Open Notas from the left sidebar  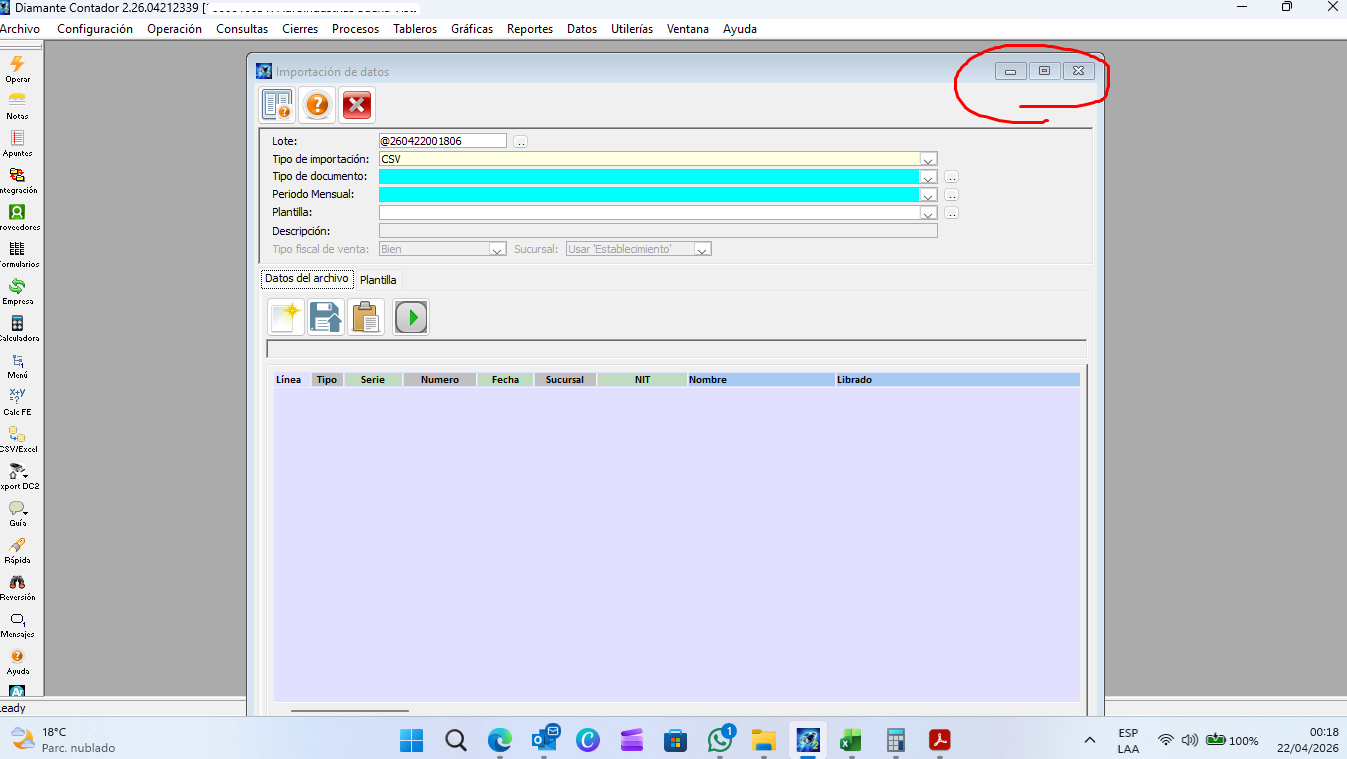pos(17,101)
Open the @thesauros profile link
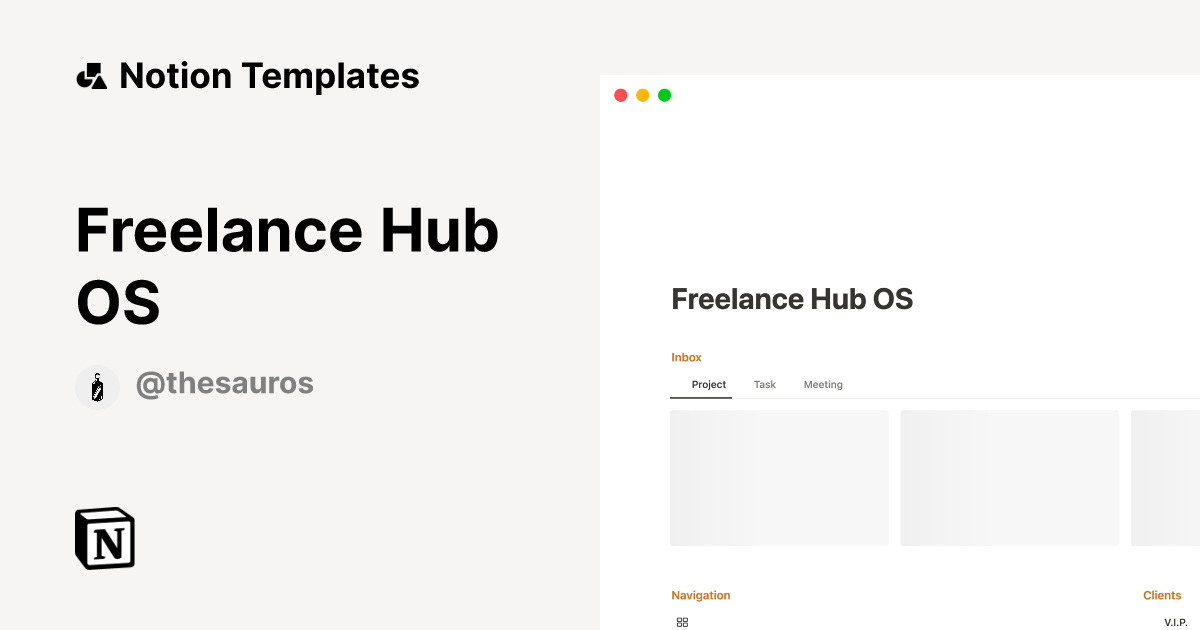This screenshot has height=630, width=1200. [x=225, y=383]
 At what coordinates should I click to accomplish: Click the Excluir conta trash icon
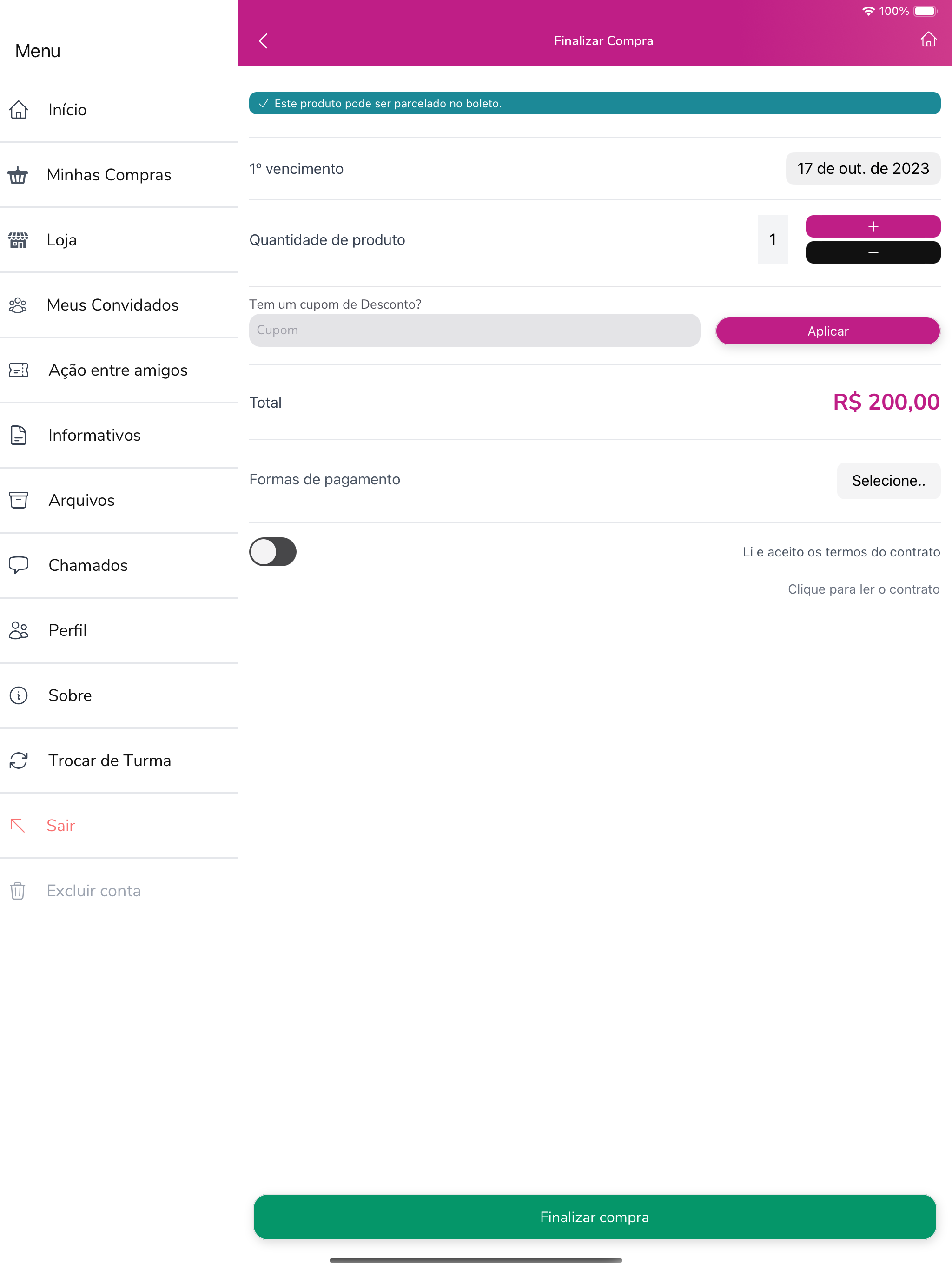18,891
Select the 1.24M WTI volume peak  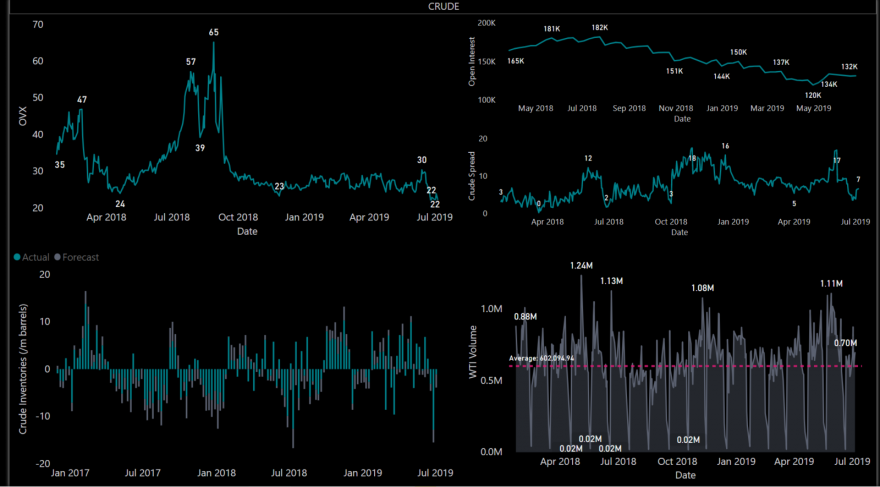coord(581,265)
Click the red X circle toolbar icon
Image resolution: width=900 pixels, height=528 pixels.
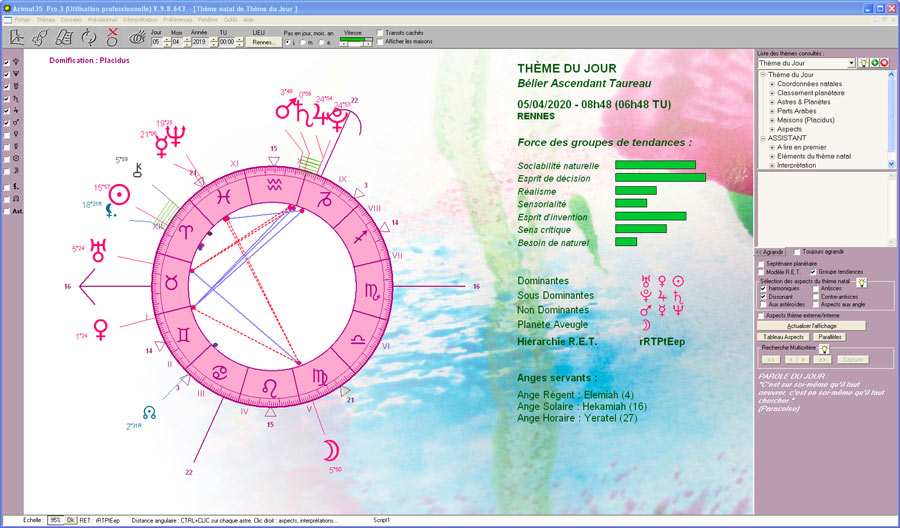(x=112, y=37)
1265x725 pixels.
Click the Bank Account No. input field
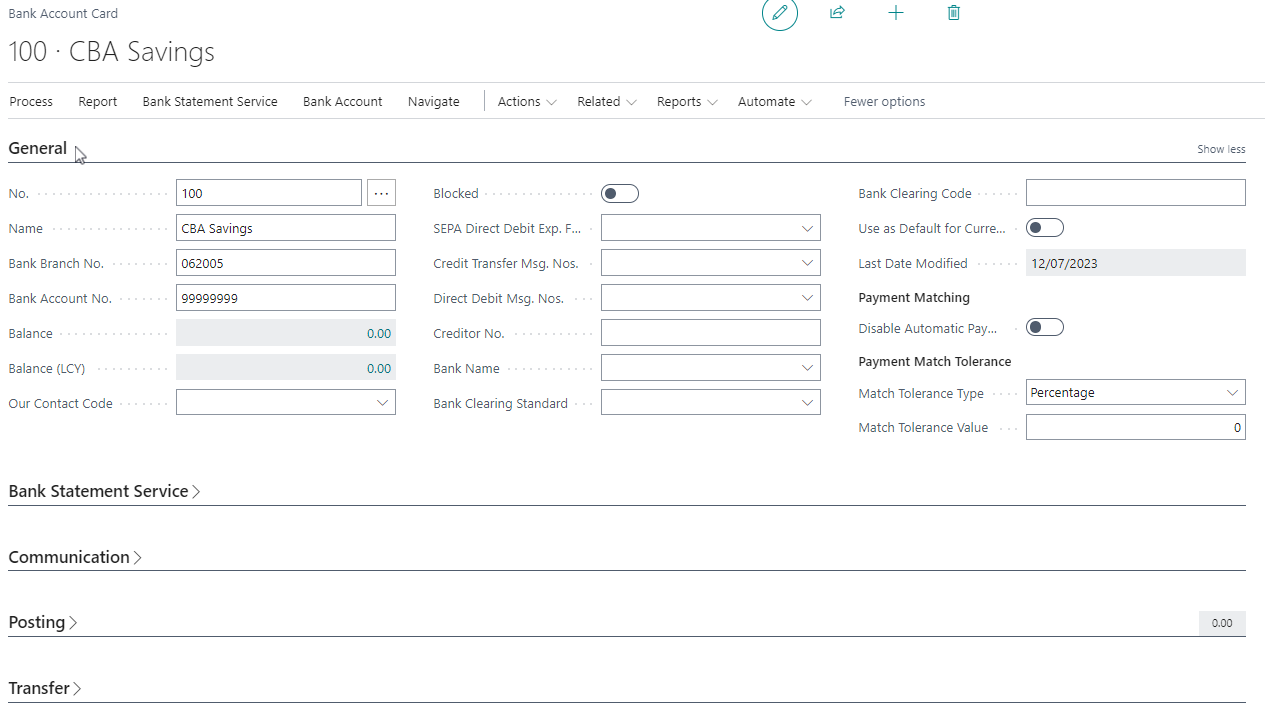tap(286, 298)
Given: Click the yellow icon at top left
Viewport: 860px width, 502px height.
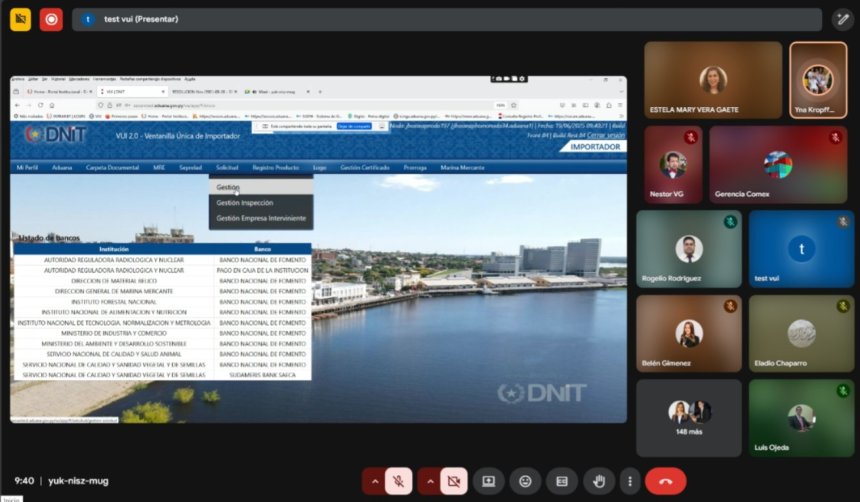Looking at the screenshot, I should coord(20,19).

□ □ □

DESCRIPTION OF THE TASK: Each line from the one holding "Click the Bank Account No. input field" down to the end of the records is to be reproduced unaltered, and the pictures are to be omitted.

ANSWER TO THE PROBLEM:
Click the Bank Account No. input field
tap(286, 298)
Given: Click the yellow icon at top left
Viewport: 860px width, 502px height.
Looking at the screenshot, I should coord(20,19).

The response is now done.